REQUIRED WORK: Write out the entries below exactly as they stand. Skip every image.

PROVIDED MATERIAL:
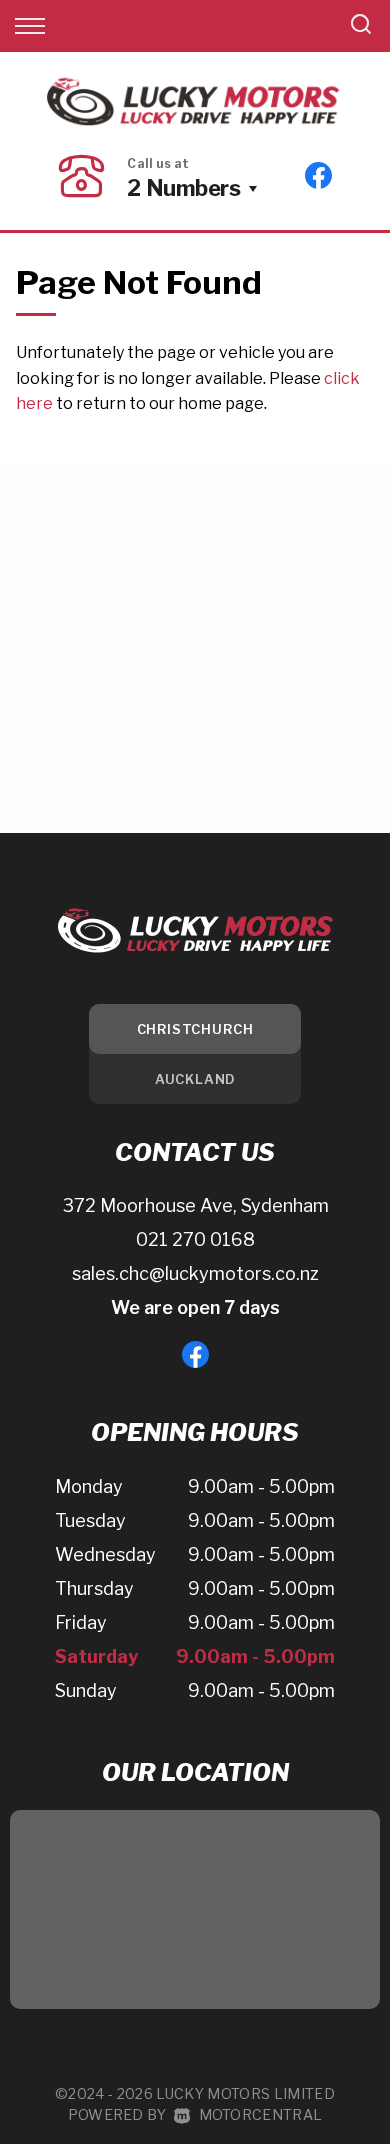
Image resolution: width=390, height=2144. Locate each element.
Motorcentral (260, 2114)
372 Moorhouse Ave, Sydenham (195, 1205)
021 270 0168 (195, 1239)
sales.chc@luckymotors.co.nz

RESPONSE AREA:
Image resolution: width=390, height=2144. Locate each element.
Motorcentral (260, 2114)
372 Moorhouse Ave, Sydenham (195, 1205)
021 270 0168 (195, 1239)
sales.chc@luckymotors.co.nz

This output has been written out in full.